Durumun böyle bir noktaya geldiğine dikkati çeken Başbakan Erdoğan, sözlerini şöyle sürdürdü:

“Bizim buradaki tek şeyimiz şu anda az önce söylediğim, fezlekelerle başlayan süreç ki orada görüntülerini izlediklerimiz zaten ne yazık ki 14. maddeden de haklarında birçok dava olanlar var. Terörün çok açık, net, her yerde müdafaasını yapan ve teröre bulaşanlar bu noktada var ama o günkü 9 milletvekilinin o gösterdiği tablo yenilir yutulur bir tablo değildir. Biz böyle bir milletvekili tanımıyoruz. Ben o 9 milletvekiline, vatandaşım, milletim bunları şu veya bu saikle, ama tehdit altında, ama tacizle parlamentoya gönderdikleri için kabullenmek zorunda kalıyoruz. Yoksa bunlara, bunlar milletimin gönderdiği vekillerdir diye şahsen ben bakamam.”

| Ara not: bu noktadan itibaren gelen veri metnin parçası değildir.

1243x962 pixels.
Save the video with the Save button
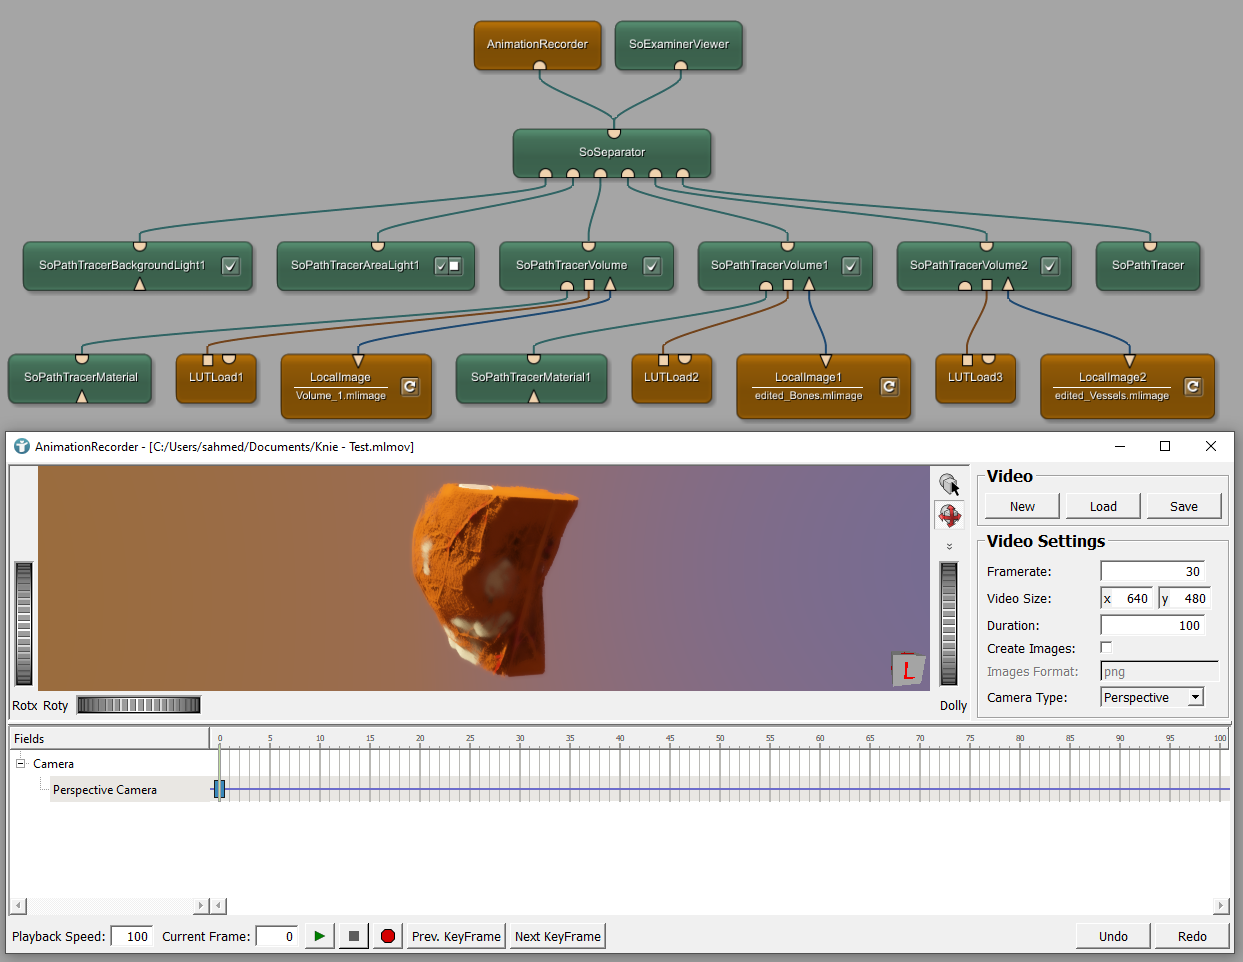(x=1184, y=506)
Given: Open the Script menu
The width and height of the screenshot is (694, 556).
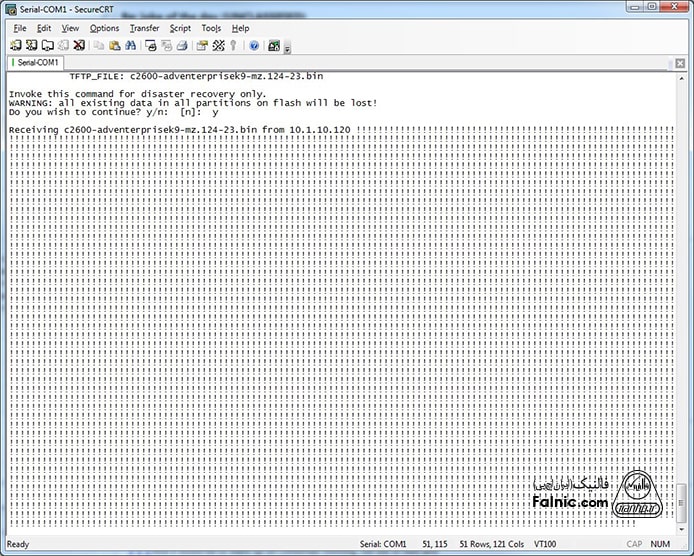Looking at the screenshot, I should tap(180, 28).
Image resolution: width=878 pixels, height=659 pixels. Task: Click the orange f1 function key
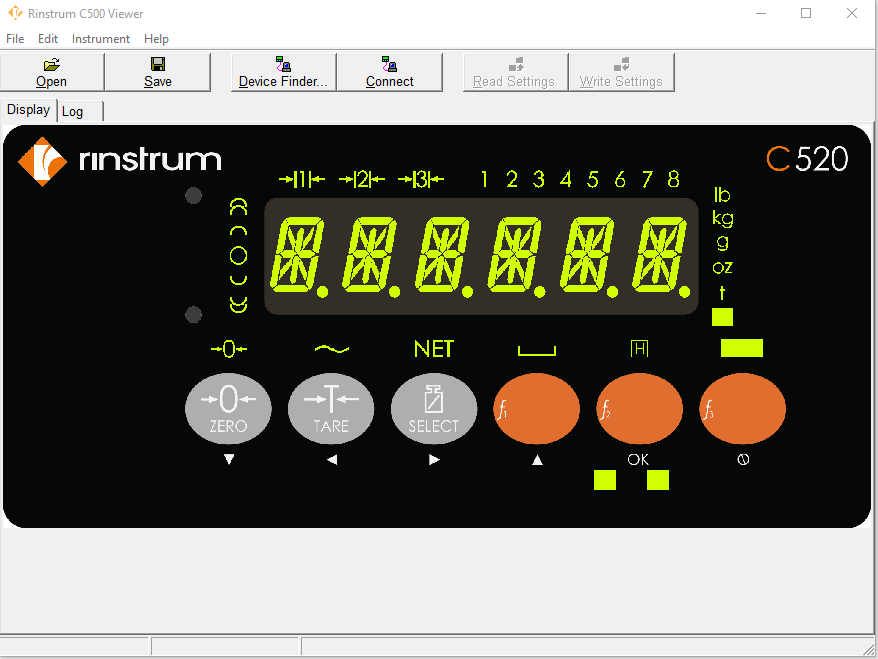536,409
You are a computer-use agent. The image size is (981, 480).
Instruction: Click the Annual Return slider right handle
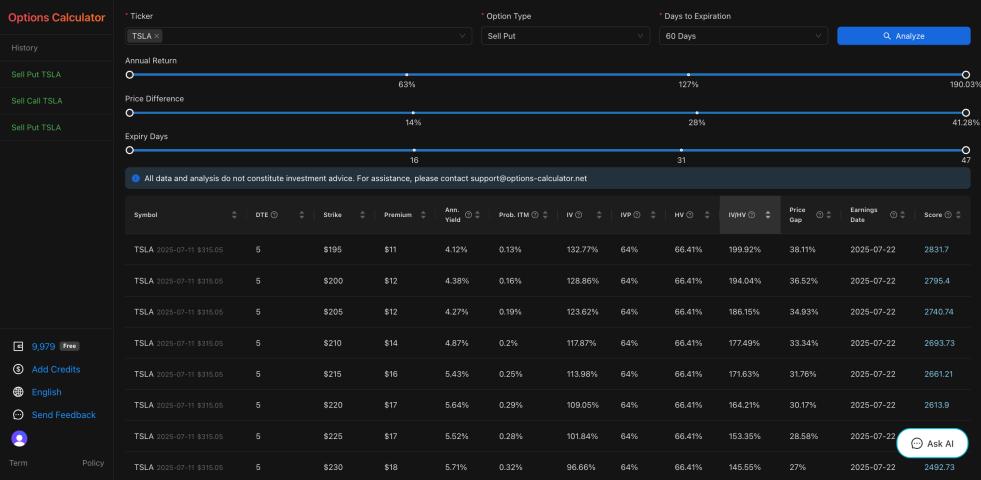[965, 75]
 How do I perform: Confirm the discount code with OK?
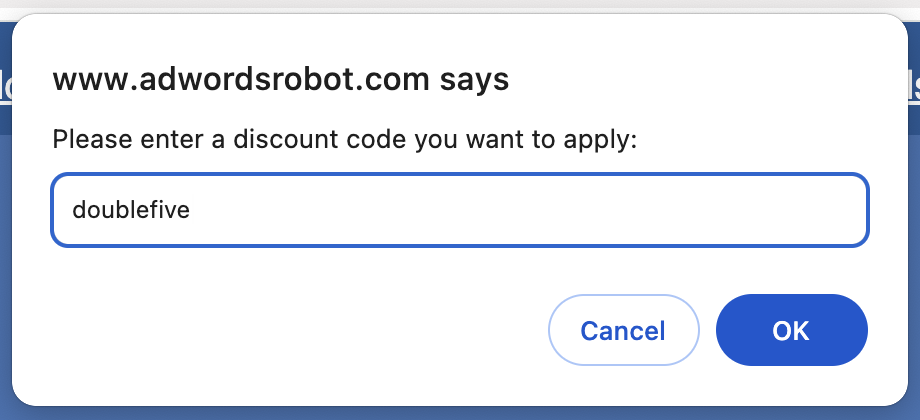point(791,330)
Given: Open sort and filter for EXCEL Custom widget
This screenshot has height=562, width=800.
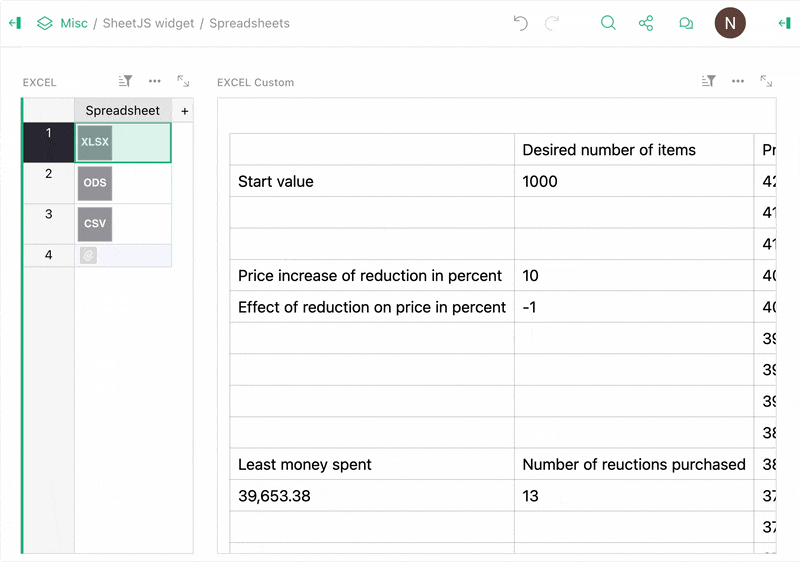Looking at the screenshot, I should click(708, 81).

“Karşında müzakere edeceğin bir parti olacak”

Başbakan Recep Tayyip Erdoğan, “Müzakere süreci kapandı mı” sorusu üzerine, “Bu tür adamlarla tabii ki. Bunlarla neyin müzakeresini yapacaksın. Karşında müzakere edeceğin bir defa bir parti olacak, demokrasiye inanmış, parlamenter sisteme inanmış bir parti olacak, onunla müzakere edeceksin. Bunların böyle bir derdi yok” diye konuştu.

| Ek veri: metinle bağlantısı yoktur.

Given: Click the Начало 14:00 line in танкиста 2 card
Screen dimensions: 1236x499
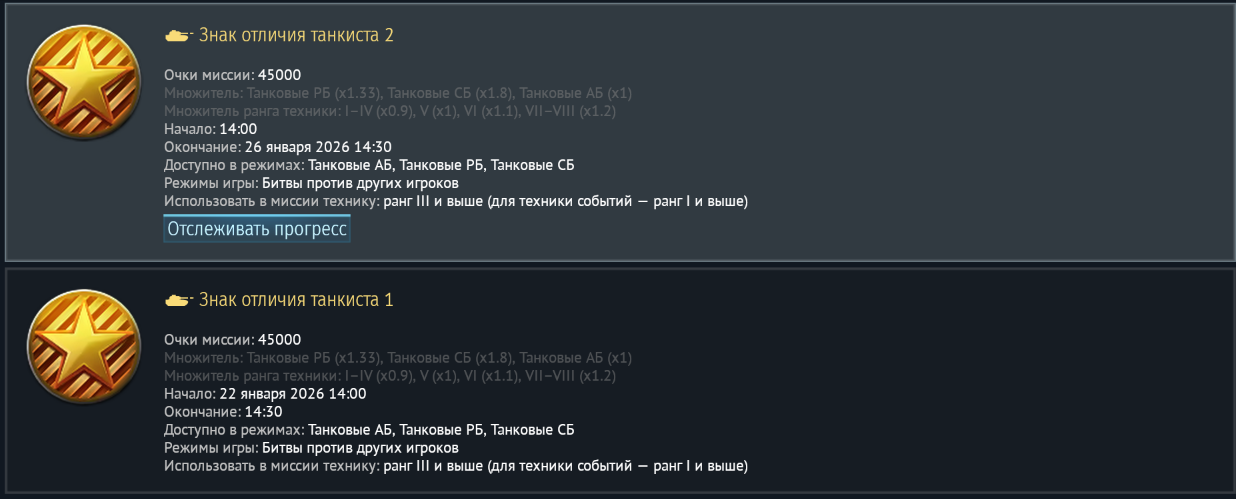Looking at the screenshot, I should [x=211, y=129].
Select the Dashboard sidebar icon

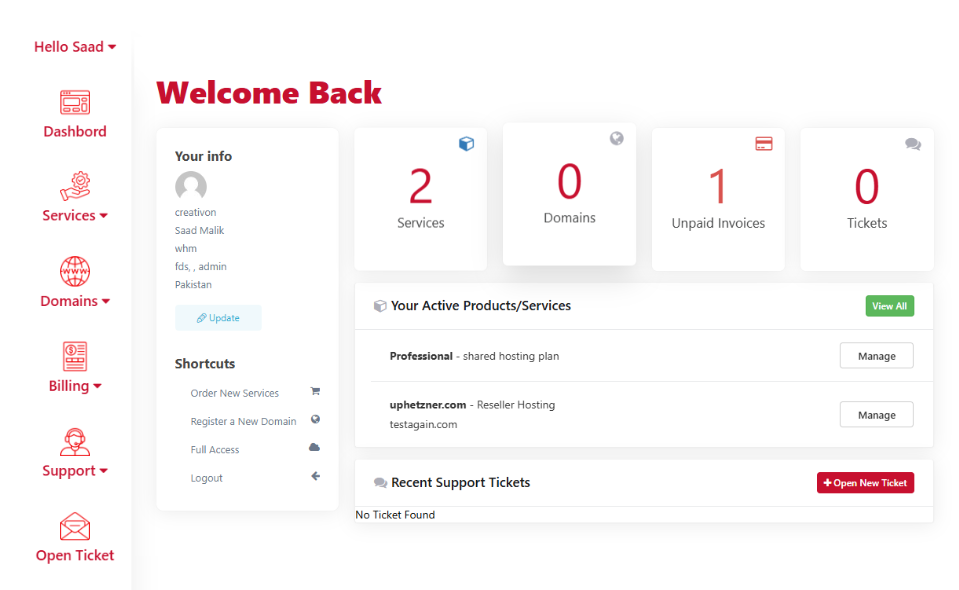74,101
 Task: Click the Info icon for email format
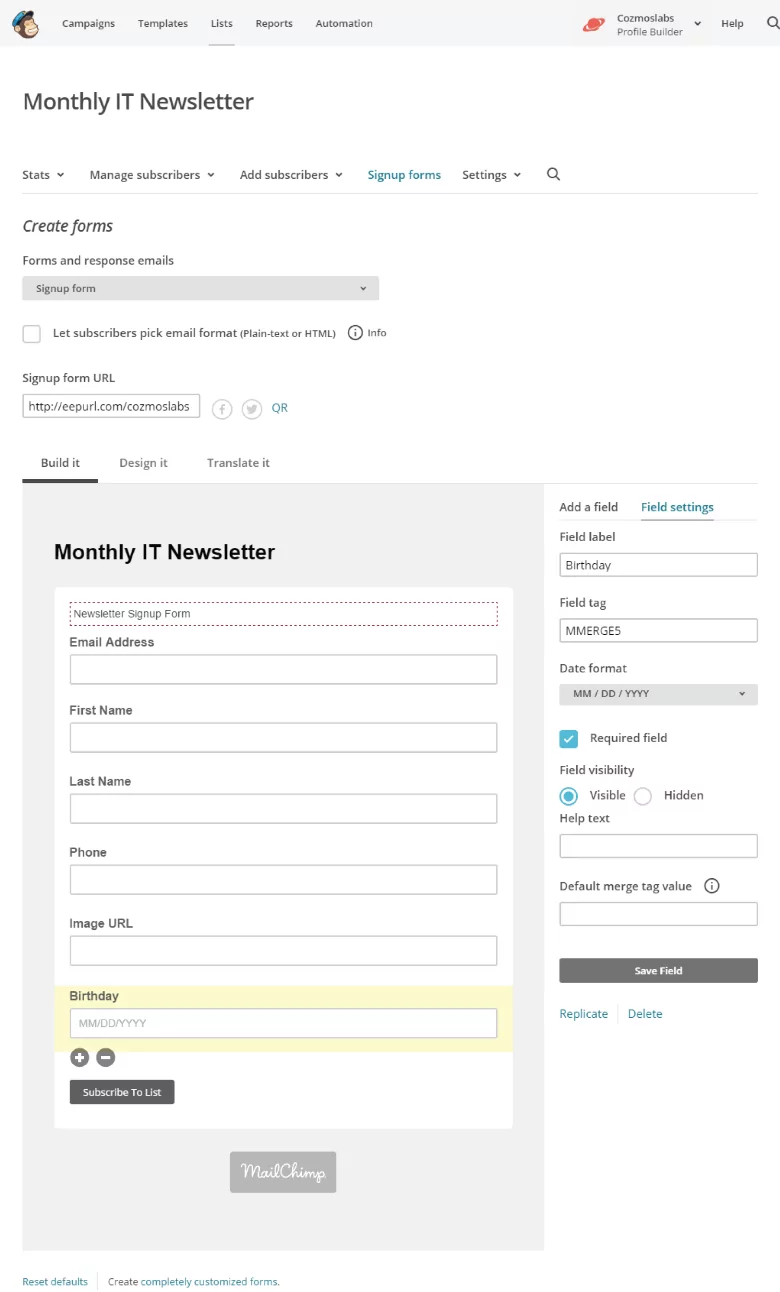[355, 333]
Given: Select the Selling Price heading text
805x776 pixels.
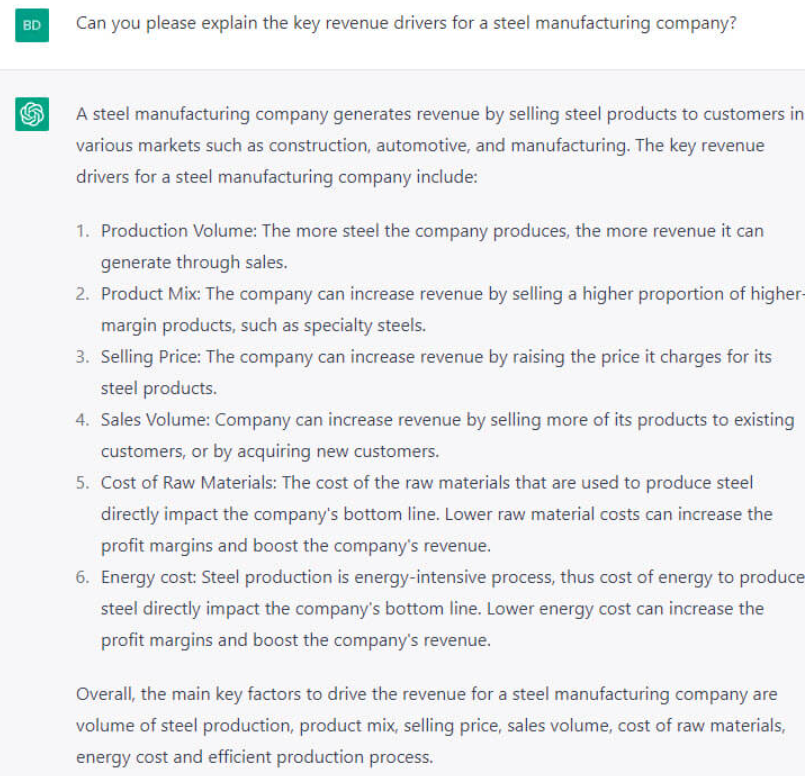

BAŞBAKAN ERDOĞAN'IN KONUŞMASININ TAM METNİ

Bütün bunları gördüklerini vurgulayan Erdoğan, şunları kaydetti:

“Bunlara inanarak da diyoruz ki, biz terör örgütüyle mücadele edeceğiz ama siyasi partiyle de müzakere ederiz. Yani bugüne kadar birçok iktidarların yapmadığı şeyler. Örneğin diyelim ki MİT müsteşarlarımızı, bundan önceki müsteşarım da dahil, şimdiki müsteşarım da dahil, bunları adaya gönderen bir başbakan, Oslo'ya gönderen bir başbakan... Bunu gönül huzuruyla söylüyorum. Çünkü sorun çözmek için burası en yetkili mercimdir. Dünyada da en yetkili merci bu noktada istihbarattır. İstihbaratı bu noktada kullanırız, her an kullanırız. Bugüne kadar kullandığımız gibi bundan sonra da kullanırız. Bu sadece terörle de ilgili değildir. Terör dışı suçlarda da aynı şey yapılabilir. Çünkü bizim derdimiz burada bağcıyla değil. Derdimiz bu üzümü nasıl yiyeceğiz? Milletçe nasıl yiyeceğiz.”

Erdoğan, bununla ilgili adımları bundan sonra da atmaya devam edeceklerini belirtti.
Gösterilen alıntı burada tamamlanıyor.